Given exercise:
Switch every "coordinate pair" in the listing below to "point" and write out all of the lines again, keeping everything else the same.

Source records:
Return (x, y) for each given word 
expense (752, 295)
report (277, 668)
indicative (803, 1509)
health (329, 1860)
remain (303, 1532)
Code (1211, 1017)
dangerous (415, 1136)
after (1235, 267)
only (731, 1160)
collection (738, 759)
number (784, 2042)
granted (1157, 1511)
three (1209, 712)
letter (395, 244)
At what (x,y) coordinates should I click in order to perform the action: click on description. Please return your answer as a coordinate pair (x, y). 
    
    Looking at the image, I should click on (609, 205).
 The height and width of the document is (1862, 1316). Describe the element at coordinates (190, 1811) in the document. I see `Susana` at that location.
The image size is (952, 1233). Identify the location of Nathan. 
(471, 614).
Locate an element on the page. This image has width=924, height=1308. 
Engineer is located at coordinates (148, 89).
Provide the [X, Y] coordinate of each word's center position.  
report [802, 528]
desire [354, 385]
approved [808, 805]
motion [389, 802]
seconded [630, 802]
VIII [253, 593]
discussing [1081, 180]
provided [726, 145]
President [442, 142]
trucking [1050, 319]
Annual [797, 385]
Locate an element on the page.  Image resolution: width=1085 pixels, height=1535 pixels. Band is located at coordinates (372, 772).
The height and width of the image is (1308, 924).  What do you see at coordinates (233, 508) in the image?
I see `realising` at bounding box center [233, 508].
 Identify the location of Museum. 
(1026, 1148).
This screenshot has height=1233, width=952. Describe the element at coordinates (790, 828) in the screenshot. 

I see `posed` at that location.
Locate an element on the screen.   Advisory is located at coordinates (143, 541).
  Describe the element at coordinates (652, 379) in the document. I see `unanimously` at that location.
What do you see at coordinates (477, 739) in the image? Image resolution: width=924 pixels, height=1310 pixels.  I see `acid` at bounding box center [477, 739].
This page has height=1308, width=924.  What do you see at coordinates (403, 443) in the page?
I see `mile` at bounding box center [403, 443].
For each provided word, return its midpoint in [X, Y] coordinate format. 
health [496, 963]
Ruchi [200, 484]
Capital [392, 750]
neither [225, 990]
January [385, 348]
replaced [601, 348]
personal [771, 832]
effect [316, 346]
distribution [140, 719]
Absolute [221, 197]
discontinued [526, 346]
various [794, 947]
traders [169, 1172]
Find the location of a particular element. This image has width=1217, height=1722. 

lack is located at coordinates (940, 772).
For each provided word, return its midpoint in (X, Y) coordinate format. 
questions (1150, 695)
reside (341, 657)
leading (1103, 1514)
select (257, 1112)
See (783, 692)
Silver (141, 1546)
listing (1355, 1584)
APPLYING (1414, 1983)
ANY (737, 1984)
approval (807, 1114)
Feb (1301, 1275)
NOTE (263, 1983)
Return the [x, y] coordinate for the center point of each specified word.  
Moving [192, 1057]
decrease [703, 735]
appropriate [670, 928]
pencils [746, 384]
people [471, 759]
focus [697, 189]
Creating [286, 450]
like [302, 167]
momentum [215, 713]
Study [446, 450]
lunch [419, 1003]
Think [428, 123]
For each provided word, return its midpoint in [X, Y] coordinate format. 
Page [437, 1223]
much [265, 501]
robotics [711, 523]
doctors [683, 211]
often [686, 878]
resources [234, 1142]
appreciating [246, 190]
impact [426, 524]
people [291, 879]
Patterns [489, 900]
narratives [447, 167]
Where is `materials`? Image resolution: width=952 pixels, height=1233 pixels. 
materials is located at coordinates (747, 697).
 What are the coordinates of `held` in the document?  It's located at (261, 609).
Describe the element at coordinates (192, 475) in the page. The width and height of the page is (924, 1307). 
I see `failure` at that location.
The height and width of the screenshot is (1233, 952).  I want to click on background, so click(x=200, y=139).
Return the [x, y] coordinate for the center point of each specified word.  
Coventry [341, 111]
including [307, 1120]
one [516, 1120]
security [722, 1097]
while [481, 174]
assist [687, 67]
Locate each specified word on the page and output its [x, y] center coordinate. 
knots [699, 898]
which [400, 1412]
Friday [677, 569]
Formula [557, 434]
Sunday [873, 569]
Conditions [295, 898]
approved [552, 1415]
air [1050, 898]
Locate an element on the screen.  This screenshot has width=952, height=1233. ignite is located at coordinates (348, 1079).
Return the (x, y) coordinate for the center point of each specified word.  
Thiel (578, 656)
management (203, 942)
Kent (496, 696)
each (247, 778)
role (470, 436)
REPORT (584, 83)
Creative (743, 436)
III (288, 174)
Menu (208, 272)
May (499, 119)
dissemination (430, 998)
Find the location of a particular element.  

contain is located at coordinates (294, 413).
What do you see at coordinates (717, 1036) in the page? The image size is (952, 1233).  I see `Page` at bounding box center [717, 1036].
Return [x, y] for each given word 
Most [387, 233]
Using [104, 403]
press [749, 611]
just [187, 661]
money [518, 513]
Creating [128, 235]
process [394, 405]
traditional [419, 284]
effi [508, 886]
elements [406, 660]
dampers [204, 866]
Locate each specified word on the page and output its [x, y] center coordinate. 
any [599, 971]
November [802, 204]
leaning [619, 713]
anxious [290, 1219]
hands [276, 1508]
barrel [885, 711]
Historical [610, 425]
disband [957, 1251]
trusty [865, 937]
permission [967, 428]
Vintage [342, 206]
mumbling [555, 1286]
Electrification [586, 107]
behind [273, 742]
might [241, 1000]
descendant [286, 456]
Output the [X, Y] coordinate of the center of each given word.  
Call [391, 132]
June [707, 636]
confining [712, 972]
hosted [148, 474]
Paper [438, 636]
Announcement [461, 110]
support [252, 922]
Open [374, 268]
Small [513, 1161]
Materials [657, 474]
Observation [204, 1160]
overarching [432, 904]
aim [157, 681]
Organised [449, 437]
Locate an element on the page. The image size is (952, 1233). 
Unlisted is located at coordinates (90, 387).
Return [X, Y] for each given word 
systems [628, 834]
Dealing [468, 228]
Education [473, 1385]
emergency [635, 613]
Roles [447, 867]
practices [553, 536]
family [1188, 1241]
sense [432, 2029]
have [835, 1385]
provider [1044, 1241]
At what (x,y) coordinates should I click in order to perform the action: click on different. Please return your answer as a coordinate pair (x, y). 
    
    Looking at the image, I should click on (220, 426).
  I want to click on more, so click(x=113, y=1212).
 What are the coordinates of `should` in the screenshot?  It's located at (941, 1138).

Exercise response:
Return (x, y) for each given word 
expense (752, 295)
report (277, 668)
indicative (803, 1509)
health (329, 1860)
remain (303, 1532)
Code (1211, 1017)
dangerous (415, 1136)
after (1235, 267)
only (731, 1160)
collection (738, 759)
number (784, 2042)
granted (1157, 1511)
three (1209, 712)
letter (395, 244)
At what (x,y) coordinates should I click in order to perform the action: click on description. Please return your answer as a point (x, y). 
    
    Looking at the image, I should click on (609, 205).
 The height and width of the document is (1862, 1316). Describe the element at coordinates (190, 1811) in the document. I see `Susana` at that location.
The image size is (952, 1233). Identify the location of Nathan. 
(471, 614).
Locate an element on the page. This image has width=924, height=1308. 
Engineer is located at coordinates (148, 89).
Provide the [X, Y] coordinate of each word's center position.  
report [802, 528]
desire [354, 385]
approved [808, 805]
motion [389, 802]
seconded [630, 802]
VIII [253, 593]
discussing [1081, 180]
provided [726, 145]
President [442, 142]
trucking [1050, 319]
Annual [797, 385]
Locate an element on the page.  Image resolution: width=1085 pixels, height=1535 pixels. Band is located at coordinates (372, 772).
The height and width of the image is (1308, 924).  What do you see at coordinates (233, 508) in the image?
I see `realising` at bounding box center [233, 508].
 Identify the location of Museum. 
(1026, 1148).
This screenshot has height=1233, width=952. Describe the element at coordinates (790, 828) in the screenshot. 

I see `posed` at that location.
Locate an element on the screen.   Advisory is located at coordinates (143, 541).
  Describe the element at coordinates (652, 379) in the document. I see `unanimously` at that location.
What do you see at coordinates (477, 739) in the image? Image resolution: width=924 pixels, height=1310 pixels.  I see `acid` at bounding box center [477, 739].
This page has height=1308, width=924.  What do you see at coordinates (403, 443) in the page?
I see `mile` at bounding box center [403, 443].
For each provided word, return its midpoint in [X, Y] coordinate format. 
health [496, 963]
Ruchi [200, 484]
Capital [392, 750]
neither [225, 990]
January [385, 348]
replaced [601, 348]
personal [771, 832]
effect [316, 346]
distribution [140, 719]
Absolute [221, 197]
discontinued [526, 346]
various [794, 947]
traders [169, 1172]
Find the location of a particular element. This image has width=1217, height=1722. 

lack is located at coordinates (940, 772).
For each provided word, return its midpoint in (X, Y) coordinate format. 
questions (1150, 695)
reside (341, 657)
leading (1103, 1514)
select (257, 1112)
See (783, 692)
Silver (141, 1546)
listing (1355, 1584)
APPLYING (1414, 1983)
ANY (737, 1984)
approval (807, 1114)
Feb (1301, 1275)
NOTE (263, 1983)
Return the [x, y] coordinate for the center point of each specified word.  
Moving [192, 1057]
decrease [703, 735]
appropriate [670, 928]
pencils [746, 384]
people [471, 759]
focus [697, 189]
Creating [286, 450]
like [302, 167]
momentum [215, 713]
Study [446, 450]
lunch [419, 1003]
Think [428, 123]
For each provided word, return its midpoint in [X, Y] coordinate format. 
Page [437, 1223]
much [265, 501]
robotics [711, 523]
doctors [683, 211]
often [686, 878]
resources [234, 1142]
appreciating [246, 190]
impact [426, 524]
people [291, 879]
Patterns [489, 900]
narratives [447, 167]
Where is `materials`? Image resolution: width=952 pixels, height=1233 pixels. 
materials is located at coordinates (747, 697).
 What are the coordinates of `held` in the document?  It's located at (261, 609).
Describe the element at coordinates (192, 475) in the page. The width and height of the page is (924, 1307). 
I see `failure` at that location.
The height and width of the screenshot is (1233, 952).  I want to click on background, so click(x=200, y=139).
Return the [x, y] coordinate for the center point of each specified word.  
Coventry [341, 111]
including [307, 1120]
one [516, 1120]
security [722, 1097]
while [481, 174]
assist [687, 67]
Locate each specified word on the page and output its [x, y] center coordinate. 
knots [699, 898]
which [400, 1412]
Friday [677, 569]
Formula [557, 434]
Sunday [873, 569]
Conditions [295, 898]
approved [552, 1415]
air [1050, 898]
Locate an element on the screen.  This screenshot has width=952, height=1233. ignite is located at coordinates (348, 1079).
Return the (x, y) coordinate for the center point of each specified word.  
Thiel (578, 656)
management (203, 942)
Kent (496, 696)
each (247, 778)
role (470, 436)
REPORT (584, 83)
Creative (743, 436)
III (288, 174)
Menu (208, 272)
May (499, 119)
dissemination (430, 998)
Find the location of a particular element.  

contain is located at coordinates (294, 413).
What do you see at coordinates (717, 1036) in the page? The image size is (952, 1233).  I see `Page` at bounding box center [717, 1036].
Return [x, y] for each given word 
Most [387, 233]
Using [104, 403]
press [749, 611]
just [187, 661]
money [518, 513]
Creating [128, 235]
process [394, 405]
traditional [419, 284]
effi [508, 886]
elements [406, 660]
dampers [204, 866]
Locate each specified word on the page and output its [x, y] center coordinate. 
any [599, 971]
November [802, 204]
leaning [619, 713]
anxious [290, 1219]
hands [276, 1508]
barrel [885, 711]
Historical [610, 425]
disband [957, 1251]
trusty [865, 937]
permission [967, 428]
Vintage [342, 206]
mumbling [555, 1286]
Electrification [586, 107]
behind [273, 742]
might [241, 1000]
descendant [286, 456]
Output the [X, Y] coordinate of the center of each given word.  
Call [391, 132]
June [707, 636]
confining [712, 972]
hosted [148, 474]
Paper [438, 636]
Announcement [461, 110]
support [252, 922]
Open [374, 268]
Small [513, 1161]
Materials [657, 474]
Observation [204, 1160]
overarching [432, 904]
aim [157, 681]
Organised [449, 437]
Locate an element on the page. The image size is (952, 1233). 
Unlisted is located at coordinates (90, 387).
Return [X, Y] for each given word 
systems [628, 834]
Dealing [468, 228]
Education [473, 1385]
emergency [635, 613]
Roles [447, 867]
practices [553, 536]
family [1188, 1241]
sense [432, 2029]
have [835, 1385]
provider [1044, 1241]
At what (x,y) coordinates should I click in order to perform the action: click on different. Please return your answer as a point (x, y). 
    
    Looking at the image, I should click on (220, 426).
  I want to click on more, so click(x=113, y=1212).
 What are the coordinates of `should` in the screenshot?  It's located at (941, 1138).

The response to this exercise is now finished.